Good way to put it. And how did he come up with the idea? “We were kind of messing around with the verse. It’s like, ’Well, I want to do a four-bar drum intro and just see how it works for the song.’ And we never second-guessed it. We were like, ’That sounds rad.’ It was super in respect to John Bonham.”

The biggest Bonham kicker comes when Barker pumps eighth-note triplets on his bass drum within the first few seconds, a tip of the hat to Bonzo’s right foot on “Good Times Bad Times” [from Led Zeppelin]. “Yeah, totally,” Barker agrees. “And it’s kind of triplety at one part [measure 2], and then it goes back to being straight four [measure 4], with the eighth-notes accenting the snare and the hi-hats.”

But as far as Barker is concerned, his real coup came with the cowbell clave that crops up in the fourth bar on page 125, and recurs on every chorus throughout the track.

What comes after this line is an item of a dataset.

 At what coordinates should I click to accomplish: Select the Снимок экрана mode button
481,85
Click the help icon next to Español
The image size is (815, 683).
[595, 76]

That’s right. We said “clave.” “I got away with a cowbell,” he says, sounding utterly flabbergasted. “I did it as a joke while we were playing that part, when we were rehearsing the song and writing it. I was thinking, ’There’s no way it’s going to happen. They’re going to hate it.’ But Mark and Tom loved it.”

We’ve grown used to chasing little black notes around the page whenever we transcribe a Travis Barker drum part. But with voicings that include hi-hat, snare, bass drum, and cowbell all played at once, how exactly did Barker pull off the clave sticking without growing a fifth limb? “My left hand is playing the cowbell [which is mounted to the left of his hi-hat], and my right hand plays the beat between my snare drum and hi-hat. So I’m playing the beat with my right hand and my left hand is fully open.”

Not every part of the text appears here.